Deshalb lohnt es sich, zuerst zu schauen:

Wie ist das Stück aufgebaut?

Gibt es einen Anfangsteil? Kommt dieser Teil später wieder? Gibt es einen Mittelteil? Gibt es eine Stelle, die besonders wichtig klingt?

Wer die Struktur erkennt, übt nicht mehr blind. Man weiß besser, wo man sich gerade befindet und warum eine Stelle so klingt, wie sie klingt.

Das macht das Üben leichter und musikalischer.

2. Wiederholungen und Änderungen erkennen

In vielen Musikstücken wiederholen sich Motive, Takte oder ganze Abschnitte.

Das ist eine große Hilfe.

Denn wenn man erkennt: „Ah, diese Stelle kenne ich schon“, muss man nicht alles wie etwas Neues behandeln. Man kann Verbindungen herstellen.

Aber Vorsicht: Oft ist eine Wiederholung nicht ganz identisch. Vielleicht ist ein Ton anders. Vielleicht verändert sich der Rhythmus. Vielleicht kommt eine andere Begleitung dazu.

Darum ist es wichtig, genau hinzuschauen:

Was ist gleich? Was ist anders?

Diese Frage spart viel Übezeit. Man merkt schneller, welche Stellen wirklich neu sind und welche man schon fast kann.

3. Akkorde erkennen

Auch wenn man kein Theorieexperte ist, lohnt es sich, Akkorde zu erkennen.

Akkorde geben der Musik ein Fundament. Sie zeigen, wohin die Musik geht. Besonders bei Gitarre, Klavier oder anderen Harmonieinstrumenten ist das sehr hilfreich.

Wenn man erkennt, dass mehrere Töne zu einem Akkord gehören, wirken sie nicht mehr wie einzelne, zufällige Noten. Sie bekommen einen Sinn.

Dann denkt man nicht mehr:

„Ich muss fünf einzelne Töne greifen.“

Sondern eher:

„Das ist ein Akkord. Diese Form gehört zusammen.“

Das hilft beim Merken, beim Greifen und beim musikalischen Verständnis.

4. Zuerst so viel wie möglich durchspielen

Am Anfang eines neuen Stückes darf man ruhig versuchen, es einmal langsam durchzuspielen.

Nicht perfekt. Nicht mit Druck. Sondern neugierig.

So bekommt man einen ersten Eindruck:

Wie klingt das Stück? Wo ist es leicht? Wo wird es schwierig? Welche Stellen machen Freude? Welche Stellen brauchen später besondere Aufmerksamkeit?
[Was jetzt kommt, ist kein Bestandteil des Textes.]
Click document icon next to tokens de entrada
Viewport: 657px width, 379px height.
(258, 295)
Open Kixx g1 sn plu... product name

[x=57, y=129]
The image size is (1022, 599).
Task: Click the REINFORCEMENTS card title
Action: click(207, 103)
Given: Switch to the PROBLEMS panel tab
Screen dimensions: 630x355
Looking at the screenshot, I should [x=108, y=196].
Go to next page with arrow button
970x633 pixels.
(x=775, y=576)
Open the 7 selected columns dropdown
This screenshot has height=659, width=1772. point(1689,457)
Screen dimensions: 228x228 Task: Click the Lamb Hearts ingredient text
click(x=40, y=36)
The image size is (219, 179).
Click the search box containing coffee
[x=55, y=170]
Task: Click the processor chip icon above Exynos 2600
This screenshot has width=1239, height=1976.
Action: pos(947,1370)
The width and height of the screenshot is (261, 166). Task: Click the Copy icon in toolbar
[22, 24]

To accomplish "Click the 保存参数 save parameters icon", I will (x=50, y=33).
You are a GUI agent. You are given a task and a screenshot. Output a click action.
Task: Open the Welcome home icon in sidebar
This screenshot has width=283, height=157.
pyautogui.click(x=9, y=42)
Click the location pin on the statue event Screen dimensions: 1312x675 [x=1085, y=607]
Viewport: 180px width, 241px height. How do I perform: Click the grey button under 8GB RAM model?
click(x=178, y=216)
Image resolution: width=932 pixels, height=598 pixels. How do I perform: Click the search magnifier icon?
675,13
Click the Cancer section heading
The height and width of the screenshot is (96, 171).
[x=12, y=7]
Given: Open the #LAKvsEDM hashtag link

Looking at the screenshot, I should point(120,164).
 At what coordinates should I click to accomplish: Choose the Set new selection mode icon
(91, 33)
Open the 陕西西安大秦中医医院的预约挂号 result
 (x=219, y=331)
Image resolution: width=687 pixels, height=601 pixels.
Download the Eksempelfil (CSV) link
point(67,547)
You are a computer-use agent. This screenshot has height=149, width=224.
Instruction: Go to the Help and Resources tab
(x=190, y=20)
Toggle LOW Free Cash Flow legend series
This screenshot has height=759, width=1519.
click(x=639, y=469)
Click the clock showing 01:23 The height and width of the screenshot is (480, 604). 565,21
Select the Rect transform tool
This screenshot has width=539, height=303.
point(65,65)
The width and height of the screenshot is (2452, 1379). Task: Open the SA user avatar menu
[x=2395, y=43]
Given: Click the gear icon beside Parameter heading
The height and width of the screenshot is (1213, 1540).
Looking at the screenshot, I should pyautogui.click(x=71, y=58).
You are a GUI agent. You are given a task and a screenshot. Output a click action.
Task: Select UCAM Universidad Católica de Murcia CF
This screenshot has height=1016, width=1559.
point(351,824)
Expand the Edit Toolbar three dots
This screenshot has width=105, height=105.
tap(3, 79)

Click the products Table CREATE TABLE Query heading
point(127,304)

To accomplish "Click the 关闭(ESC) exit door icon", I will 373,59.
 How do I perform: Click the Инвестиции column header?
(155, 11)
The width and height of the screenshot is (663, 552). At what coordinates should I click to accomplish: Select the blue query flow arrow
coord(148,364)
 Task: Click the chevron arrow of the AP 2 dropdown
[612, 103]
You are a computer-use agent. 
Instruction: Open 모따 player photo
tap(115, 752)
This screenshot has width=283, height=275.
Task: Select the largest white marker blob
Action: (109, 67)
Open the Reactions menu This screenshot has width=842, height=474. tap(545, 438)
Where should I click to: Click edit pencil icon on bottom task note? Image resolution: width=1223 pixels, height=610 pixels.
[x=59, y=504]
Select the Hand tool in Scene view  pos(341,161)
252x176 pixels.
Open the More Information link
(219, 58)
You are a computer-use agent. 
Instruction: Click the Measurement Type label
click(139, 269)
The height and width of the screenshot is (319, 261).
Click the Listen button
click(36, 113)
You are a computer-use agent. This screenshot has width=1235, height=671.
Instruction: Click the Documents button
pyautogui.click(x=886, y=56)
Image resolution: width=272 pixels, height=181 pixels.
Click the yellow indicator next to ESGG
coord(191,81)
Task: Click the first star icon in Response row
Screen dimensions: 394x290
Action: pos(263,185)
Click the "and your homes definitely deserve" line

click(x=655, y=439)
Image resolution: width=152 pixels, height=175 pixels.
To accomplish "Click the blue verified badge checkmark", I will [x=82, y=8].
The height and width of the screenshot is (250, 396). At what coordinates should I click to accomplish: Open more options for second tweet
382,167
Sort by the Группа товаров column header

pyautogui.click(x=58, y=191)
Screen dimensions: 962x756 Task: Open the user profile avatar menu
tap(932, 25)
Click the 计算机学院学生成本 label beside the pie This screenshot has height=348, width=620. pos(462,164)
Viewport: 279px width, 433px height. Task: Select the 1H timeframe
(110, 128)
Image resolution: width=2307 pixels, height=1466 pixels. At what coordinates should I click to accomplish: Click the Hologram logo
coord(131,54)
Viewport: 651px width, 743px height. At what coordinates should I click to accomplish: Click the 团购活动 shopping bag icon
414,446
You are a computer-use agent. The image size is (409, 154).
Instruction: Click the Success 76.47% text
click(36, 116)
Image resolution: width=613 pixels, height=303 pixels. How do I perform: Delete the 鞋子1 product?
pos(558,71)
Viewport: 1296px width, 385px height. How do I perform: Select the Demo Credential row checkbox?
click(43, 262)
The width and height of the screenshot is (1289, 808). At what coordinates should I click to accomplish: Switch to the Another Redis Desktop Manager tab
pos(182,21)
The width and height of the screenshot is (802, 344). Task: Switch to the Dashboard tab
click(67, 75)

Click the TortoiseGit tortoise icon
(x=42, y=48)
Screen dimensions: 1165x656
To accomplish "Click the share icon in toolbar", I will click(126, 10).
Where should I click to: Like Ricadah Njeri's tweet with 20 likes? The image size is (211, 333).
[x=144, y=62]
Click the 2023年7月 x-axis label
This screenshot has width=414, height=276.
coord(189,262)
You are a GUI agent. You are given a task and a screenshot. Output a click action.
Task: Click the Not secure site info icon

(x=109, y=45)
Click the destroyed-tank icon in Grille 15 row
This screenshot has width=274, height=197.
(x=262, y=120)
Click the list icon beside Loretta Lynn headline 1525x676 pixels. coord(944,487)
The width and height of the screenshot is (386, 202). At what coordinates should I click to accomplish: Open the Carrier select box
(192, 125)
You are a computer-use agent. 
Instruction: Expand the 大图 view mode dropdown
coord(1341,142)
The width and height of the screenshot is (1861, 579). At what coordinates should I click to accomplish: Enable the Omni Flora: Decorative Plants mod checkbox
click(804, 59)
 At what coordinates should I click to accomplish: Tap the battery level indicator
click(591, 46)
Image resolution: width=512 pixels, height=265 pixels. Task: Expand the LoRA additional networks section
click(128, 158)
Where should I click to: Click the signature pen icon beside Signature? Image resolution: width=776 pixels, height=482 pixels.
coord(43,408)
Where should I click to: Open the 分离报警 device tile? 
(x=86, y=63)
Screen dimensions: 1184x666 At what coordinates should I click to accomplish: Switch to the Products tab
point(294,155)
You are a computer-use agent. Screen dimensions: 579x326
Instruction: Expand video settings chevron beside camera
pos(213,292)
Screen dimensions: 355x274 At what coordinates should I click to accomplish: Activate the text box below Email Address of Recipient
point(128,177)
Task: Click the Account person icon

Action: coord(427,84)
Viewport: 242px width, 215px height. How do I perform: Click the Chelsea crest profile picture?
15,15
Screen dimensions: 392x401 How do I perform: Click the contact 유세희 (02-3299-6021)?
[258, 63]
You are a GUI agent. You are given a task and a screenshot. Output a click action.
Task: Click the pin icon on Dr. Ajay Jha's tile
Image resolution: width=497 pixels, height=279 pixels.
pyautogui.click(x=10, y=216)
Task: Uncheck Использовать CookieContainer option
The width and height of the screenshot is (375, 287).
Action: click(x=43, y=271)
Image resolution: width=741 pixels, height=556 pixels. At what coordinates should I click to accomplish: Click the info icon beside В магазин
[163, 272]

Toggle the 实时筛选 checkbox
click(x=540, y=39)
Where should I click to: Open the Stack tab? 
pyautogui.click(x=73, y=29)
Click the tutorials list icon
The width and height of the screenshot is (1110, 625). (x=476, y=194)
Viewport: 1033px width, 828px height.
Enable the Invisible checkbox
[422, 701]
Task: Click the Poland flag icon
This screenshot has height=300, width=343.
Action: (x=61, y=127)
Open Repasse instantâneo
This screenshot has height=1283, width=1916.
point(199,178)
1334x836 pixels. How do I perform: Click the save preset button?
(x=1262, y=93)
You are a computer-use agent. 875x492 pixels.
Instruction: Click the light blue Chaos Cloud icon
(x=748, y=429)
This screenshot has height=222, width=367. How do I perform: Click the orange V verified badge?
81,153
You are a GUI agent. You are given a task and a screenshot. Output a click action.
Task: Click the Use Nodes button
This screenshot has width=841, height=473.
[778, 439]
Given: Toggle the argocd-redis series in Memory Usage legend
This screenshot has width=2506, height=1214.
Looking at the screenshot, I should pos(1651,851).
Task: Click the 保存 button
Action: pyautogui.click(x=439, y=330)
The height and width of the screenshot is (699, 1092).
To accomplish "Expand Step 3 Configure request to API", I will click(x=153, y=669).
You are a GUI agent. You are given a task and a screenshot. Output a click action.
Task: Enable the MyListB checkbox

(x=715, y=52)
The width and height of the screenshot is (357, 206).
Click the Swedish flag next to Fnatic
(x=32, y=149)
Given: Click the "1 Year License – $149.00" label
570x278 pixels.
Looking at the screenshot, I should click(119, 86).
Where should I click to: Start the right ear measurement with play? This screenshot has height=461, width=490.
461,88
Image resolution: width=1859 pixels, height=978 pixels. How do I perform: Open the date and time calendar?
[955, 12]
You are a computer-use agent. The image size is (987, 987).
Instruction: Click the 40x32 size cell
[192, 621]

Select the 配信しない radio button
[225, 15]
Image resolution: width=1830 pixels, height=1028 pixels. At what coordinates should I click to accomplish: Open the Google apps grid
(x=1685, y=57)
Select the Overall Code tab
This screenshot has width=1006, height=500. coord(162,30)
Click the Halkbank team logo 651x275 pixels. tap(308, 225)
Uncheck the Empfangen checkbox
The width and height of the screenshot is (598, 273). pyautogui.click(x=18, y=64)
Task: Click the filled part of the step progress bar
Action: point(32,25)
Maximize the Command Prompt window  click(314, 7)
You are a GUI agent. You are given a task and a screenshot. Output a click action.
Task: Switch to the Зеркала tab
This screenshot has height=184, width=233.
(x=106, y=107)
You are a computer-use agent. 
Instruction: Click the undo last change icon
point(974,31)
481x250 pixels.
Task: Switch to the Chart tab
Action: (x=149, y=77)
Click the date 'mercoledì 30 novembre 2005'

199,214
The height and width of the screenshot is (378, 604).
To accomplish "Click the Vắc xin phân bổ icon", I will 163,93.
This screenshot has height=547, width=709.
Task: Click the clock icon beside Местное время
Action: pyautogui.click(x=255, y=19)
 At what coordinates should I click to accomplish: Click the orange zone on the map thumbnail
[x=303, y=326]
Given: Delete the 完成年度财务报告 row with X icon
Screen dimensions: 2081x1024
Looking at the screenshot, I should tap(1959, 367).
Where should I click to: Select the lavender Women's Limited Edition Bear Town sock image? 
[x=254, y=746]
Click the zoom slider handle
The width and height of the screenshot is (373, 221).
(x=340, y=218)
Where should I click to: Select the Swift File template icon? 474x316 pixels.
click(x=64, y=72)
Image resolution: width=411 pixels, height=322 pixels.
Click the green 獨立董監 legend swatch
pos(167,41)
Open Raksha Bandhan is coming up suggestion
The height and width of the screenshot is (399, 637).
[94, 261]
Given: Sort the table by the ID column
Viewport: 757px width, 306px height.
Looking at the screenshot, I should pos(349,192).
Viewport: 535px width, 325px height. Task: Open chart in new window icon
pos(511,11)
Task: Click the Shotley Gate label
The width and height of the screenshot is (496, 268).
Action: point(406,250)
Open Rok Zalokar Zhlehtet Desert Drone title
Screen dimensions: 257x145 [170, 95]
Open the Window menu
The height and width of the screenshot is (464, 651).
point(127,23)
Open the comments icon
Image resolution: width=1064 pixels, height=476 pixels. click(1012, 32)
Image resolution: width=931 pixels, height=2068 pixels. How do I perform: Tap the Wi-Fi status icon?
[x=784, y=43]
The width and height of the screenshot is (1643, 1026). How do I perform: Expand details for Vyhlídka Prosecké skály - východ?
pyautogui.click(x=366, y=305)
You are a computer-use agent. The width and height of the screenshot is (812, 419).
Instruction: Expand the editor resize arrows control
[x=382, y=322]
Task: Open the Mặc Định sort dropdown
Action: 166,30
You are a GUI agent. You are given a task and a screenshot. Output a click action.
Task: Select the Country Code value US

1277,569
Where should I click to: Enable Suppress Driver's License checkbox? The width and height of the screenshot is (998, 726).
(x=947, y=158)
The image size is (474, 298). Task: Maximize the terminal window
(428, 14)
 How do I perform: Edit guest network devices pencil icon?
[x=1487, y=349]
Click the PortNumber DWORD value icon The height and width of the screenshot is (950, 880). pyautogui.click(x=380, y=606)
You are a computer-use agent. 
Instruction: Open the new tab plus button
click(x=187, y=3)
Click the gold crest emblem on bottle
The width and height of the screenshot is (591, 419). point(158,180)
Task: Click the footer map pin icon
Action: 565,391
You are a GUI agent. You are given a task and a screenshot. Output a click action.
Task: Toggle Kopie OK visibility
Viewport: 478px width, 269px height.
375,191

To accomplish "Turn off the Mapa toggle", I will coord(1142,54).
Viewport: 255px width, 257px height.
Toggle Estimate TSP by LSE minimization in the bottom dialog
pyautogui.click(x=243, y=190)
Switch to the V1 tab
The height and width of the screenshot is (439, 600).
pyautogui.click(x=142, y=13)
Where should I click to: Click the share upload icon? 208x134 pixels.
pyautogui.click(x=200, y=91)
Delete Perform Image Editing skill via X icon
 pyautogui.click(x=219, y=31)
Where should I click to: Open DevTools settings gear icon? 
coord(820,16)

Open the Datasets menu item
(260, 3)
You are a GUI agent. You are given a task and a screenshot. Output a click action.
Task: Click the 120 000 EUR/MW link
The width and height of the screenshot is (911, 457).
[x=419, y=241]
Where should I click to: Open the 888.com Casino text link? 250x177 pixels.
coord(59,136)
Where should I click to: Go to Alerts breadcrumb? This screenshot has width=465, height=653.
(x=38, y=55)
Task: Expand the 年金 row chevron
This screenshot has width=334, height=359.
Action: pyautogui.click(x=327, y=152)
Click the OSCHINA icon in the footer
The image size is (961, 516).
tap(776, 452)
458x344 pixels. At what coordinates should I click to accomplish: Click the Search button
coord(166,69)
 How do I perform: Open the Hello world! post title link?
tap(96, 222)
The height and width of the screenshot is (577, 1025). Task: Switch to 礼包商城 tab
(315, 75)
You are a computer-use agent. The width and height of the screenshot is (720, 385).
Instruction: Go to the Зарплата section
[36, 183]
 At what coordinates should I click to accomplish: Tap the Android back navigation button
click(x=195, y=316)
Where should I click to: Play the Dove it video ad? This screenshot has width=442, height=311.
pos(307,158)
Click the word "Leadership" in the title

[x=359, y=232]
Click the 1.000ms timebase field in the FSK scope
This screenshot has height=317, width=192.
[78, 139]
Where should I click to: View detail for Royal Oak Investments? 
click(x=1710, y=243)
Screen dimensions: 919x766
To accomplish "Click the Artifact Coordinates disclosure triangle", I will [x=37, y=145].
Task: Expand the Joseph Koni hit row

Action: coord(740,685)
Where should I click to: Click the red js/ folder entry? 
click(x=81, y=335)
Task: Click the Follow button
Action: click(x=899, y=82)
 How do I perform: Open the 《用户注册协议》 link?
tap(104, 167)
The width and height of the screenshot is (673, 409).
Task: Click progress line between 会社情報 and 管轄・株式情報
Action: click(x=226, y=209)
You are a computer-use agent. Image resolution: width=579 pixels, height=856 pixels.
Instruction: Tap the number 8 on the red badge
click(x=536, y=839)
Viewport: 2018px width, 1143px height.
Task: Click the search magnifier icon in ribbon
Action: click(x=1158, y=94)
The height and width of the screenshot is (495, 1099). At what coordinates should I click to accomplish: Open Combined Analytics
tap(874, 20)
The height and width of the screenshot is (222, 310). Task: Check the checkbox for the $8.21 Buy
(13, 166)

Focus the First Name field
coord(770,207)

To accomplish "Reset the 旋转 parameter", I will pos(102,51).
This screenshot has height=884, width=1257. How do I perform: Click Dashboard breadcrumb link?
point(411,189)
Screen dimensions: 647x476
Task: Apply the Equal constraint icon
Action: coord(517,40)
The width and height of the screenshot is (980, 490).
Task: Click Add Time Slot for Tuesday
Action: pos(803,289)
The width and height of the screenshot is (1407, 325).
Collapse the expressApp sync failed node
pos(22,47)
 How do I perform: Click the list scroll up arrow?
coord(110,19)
Dieses erste Durchspielen ist wie ein Spaziergang durch eine unbekannte Landschaft. Man schaut sich um, ohne gleich alles beherrschen zu müssen.

Wichtig ist: Danach sollte man nicht immer wieder nur von vorne anfangen. Sonst werden die ersten Takte immer besser – und die schwierigen Stellen bleiben schwierig.

5. Nur einzelne Teile üben

Das ist einer der wichtigsten Punkte überhaupt:

Nicht immer das ganze Stück üben.

Wenn eine Stelle schwierig ist, dann übt man genau diese Stelle. Vielleicht nur zwei Takte. Vielleicht nur einen Takt. Manchmal sogar nur zwei Noten.

Das klingt wenig, ist aber sehr wirksam.

Denn das Gehirn und die Finger brauchen klare Aufgaben. Wenn man eine schwierige Stelle isoliert übt, kann man sie wirklich verbessern.

Eine gute Methode ist:

Erst die kleine Stelle üben.
Dann einen Takt davor dazunehmen.
Dann einen Takt danach.
Dann die Stelle in den musikalischen Zusammenhang setzen.

So wird aus einer schwierigen Stelle Schritt für Schritt ein sicherer Teil des Stückes.

6. Tempo und Lautstärke variieren

Viele Schüler üben immer im gleichen Tempo. Das ist verständlich, aber nicht immer sinnvoll.

Manchmal hilft es, viel langsamer zu spielen. So hört man genauer. Die Finger können sich besser orientieren. Fehler werden sichtbar.

Aber auch Veränderungen der Lautstärke können helfen.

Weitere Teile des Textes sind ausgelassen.